Companies check out job seekers prior to hiring them, and you should be checking out companies prior to applying for employment–or, at the very least, before accepting a job offer.
At Your Fingertips
Years ago, researching a potential employer required a trip to the library. Today, library information and more are available online.
… But where do you start?
The first destination is the employer’s website. It doesn’t matter if an employer is large or small; most organizations have an online presence.
Visit search engine Google, www.google.com, key in the company or organization name, and hit enter. This should return the website address you seek. Once at the employer’s website, it’s time to assume the role of Sherlock Holmes.
What You’re Seeking
What exactly are you looking for when at a potential employer’s website? Begin at the beginning.
Operations overview of the organization.
If you don’t already know, you need to find out what this potential employer does, along with its business approach.
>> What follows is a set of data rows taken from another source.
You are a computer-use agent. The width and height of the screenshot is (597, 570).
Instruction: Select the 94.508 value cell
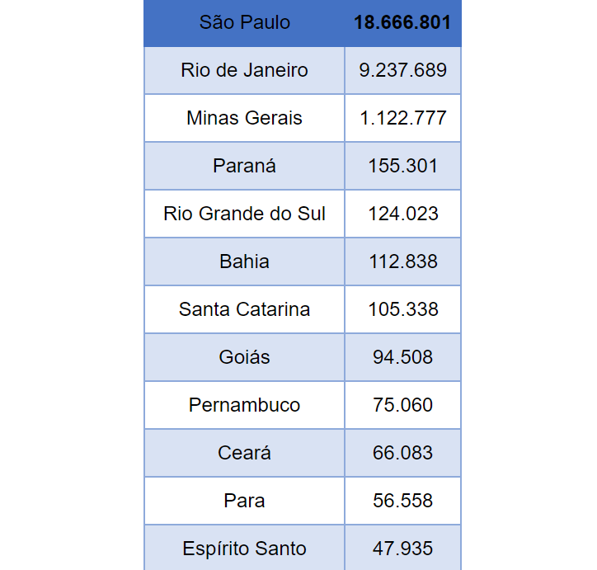[x=402, y=357]
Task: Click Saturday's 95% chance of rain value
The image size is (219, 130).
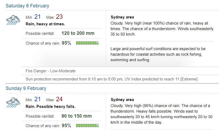Action: click(66, 43)
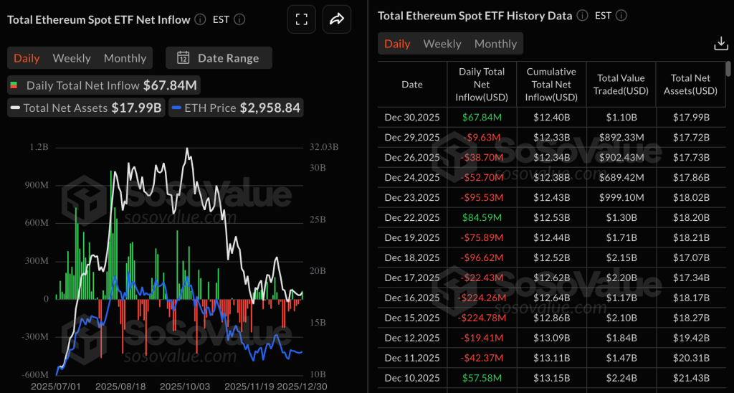This screenshot has width=734, height=393.
Task: Select the Weekly tab in history table
Action: pos(442,44)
Take a look at the “About Us” section of the website. Also look at its product or service offerings. In addition, check out its list of locations. Next, explore its list of clients, if one is provided, and/or a list of business partners. If your potential employer is a public company you may want to look at its annual report as well.
Who’s at the helm.
Then look at the management team and board of directors. What kinds of backgrounds do these people have? Does your background (or aspirations) match theirs? Are there women in senior-level positions? Does the management teaminclude people of color?
What has the organization been up to lately? To find out, visit the “Company News” or “Press Releases” section of the site. Press releases that announce record profits suggest one kind of environment, while announcements aboutconsolidating operations and closing facilities suggest another.
Most organizations articulate their culture with a statement or even an entire section. Pay attention to how the culture fits, or doesn’t fit, with your own. Also take a look at photos. At Internet search giant Google, for example, people sit on colorful balls during meetings. This is a very different environment from a Big Four accounting firm where meetings are typically conducted around a conference table.